Between 150 and 200 families live on boats in the marina, according to local residents.
“The only thing I want to know is, when the renovation is done, can I come back?” said one marina resident, who wished to remain anonymous for fear of retribution from the club.
“If they say it will take one or two years, I can work with that. What I can’t work with is not knowing. If it’s definitely not going to open again, then that’s a totally different story. We have to really think about what to do with the boat, where to put it, where to go.”
The houseboater, who has been living at the marina for a decade, said the club had not communicated with the residents at all.
“It’s frustrating,” he said. “Having lived there now for 10 years ... if I have just a simple question, you still don’t know who to ask, you don’t know who’s in charge, and even if they say they will pass it on, you never get a reply.”
Hong Kong Resort Company, the developer of Discovery Bay and a principal subsidiary of HKR International, said the club management would directly handle all matters related to the private marina, and that the company had no further comment.
A spokeswoman for the government’s Marine Department said no person should use a vessel as a dwelling place within Hong Kong waters unless a licence had been issued before the introduction of related regulations.
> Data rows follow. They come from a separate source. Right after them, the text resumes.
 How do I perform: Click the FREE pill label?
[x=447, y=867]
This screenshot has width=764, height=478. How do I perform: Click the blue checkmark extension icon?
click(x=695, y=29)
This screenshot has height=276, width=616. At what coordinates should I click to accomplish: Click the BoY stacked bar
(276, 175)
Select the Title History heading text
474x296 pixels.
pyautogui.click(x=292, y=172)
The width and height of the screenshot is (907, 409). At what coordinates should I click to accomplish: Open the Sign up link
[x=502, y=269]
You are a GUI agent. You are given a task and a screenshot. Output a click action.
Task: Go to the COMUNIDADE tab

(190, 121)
She said there were four licensed dwelling vessels as of the end of last year, and they were moored at Causeway Bay Typhoon Shelter.
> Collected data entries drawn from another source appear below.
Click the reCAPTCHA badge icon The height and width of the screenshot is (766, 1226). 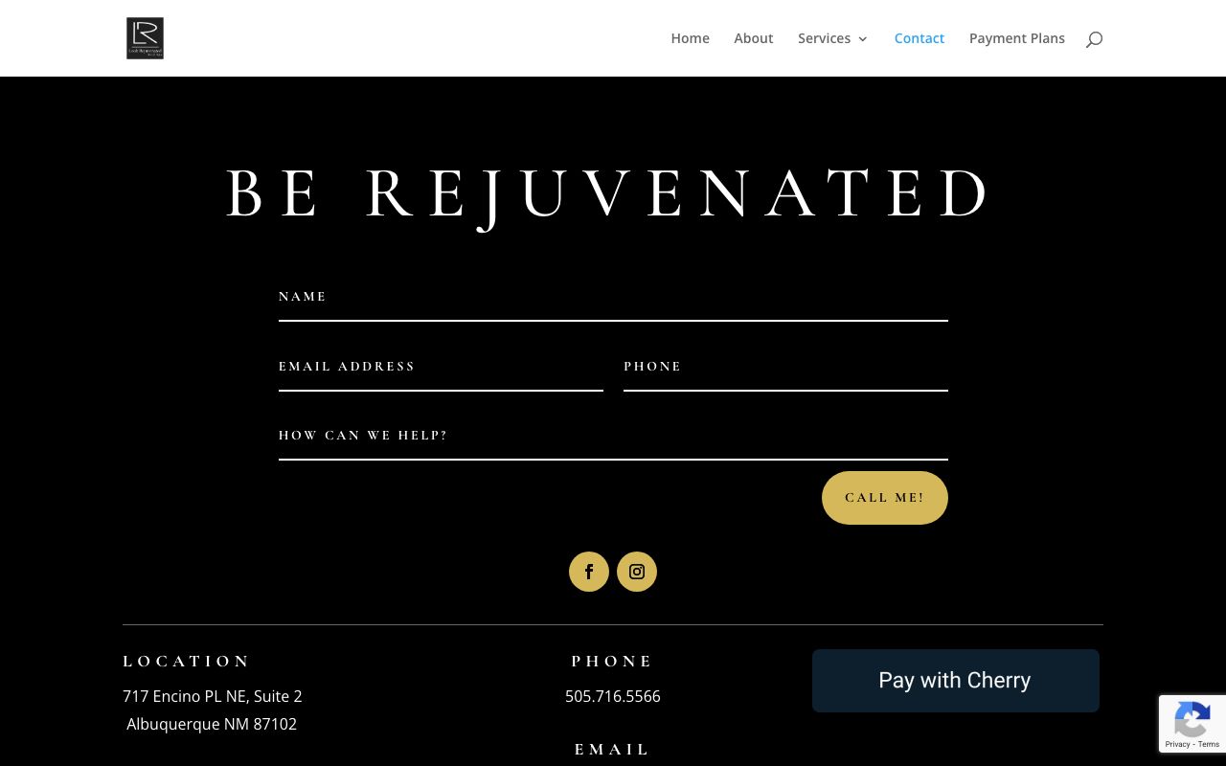1192,716
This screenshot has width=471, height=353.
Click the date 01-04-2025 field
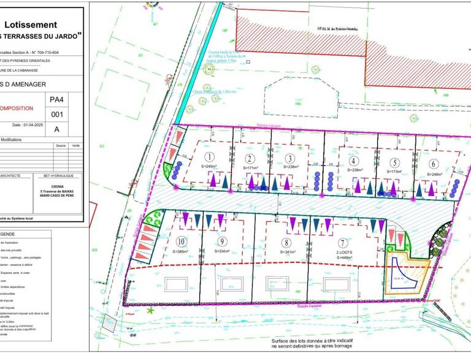tap(28, 125)

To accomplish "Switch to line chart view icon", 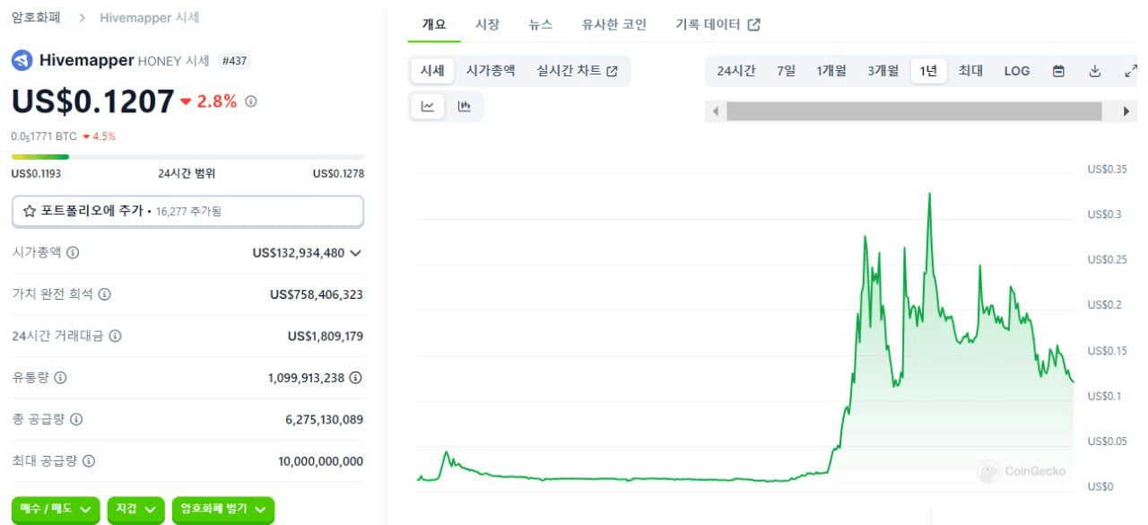I will [x=428, y=107].

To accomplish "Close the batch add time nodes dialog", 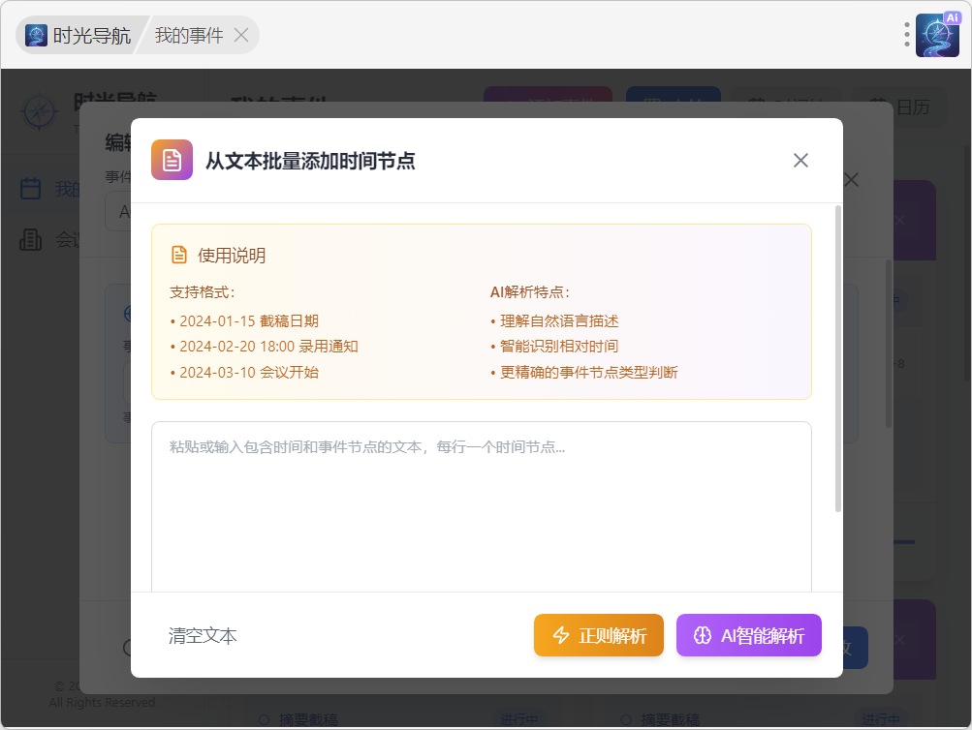I will pos(800,161).
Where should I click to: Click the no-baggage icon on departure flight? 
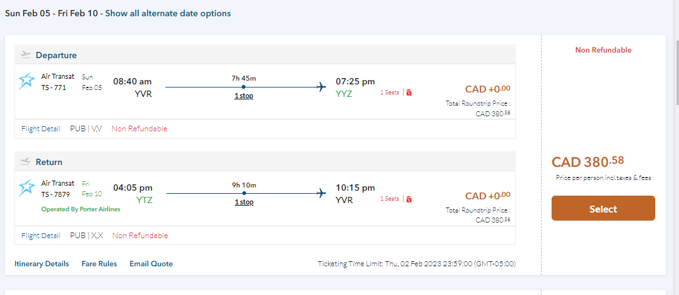(409, 93)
David Robinson, owner of boating magazine Fragrant Harbour, said it would be difficult for the affected families to find other places to moor their boats.
“All the other marinas are short of or at full capacity, so it’s a big, big problem as to where these 200 boats will go,” he said.
Most would have to head to Hei Ling Chau, an island to the east of Lantau, but there was no water, power supply or transport there, he said.
Unlike Hong Kong, Robinson added, countries such as the Netherlands, France and America had no problem with people living on boats.
“It’s ridiculous,” he said. “There’s a lot of spite, a lot of people who don’t like it because somebody’s getting away with cheap rents.”
Transport sector lawmaker Frankie Yick Chi-ming said the families would need spaces for their boats regardless of whether they lived inside, and the government should offer help.
He also advised them to seek legal advice on whether they had been misled by the club in any way.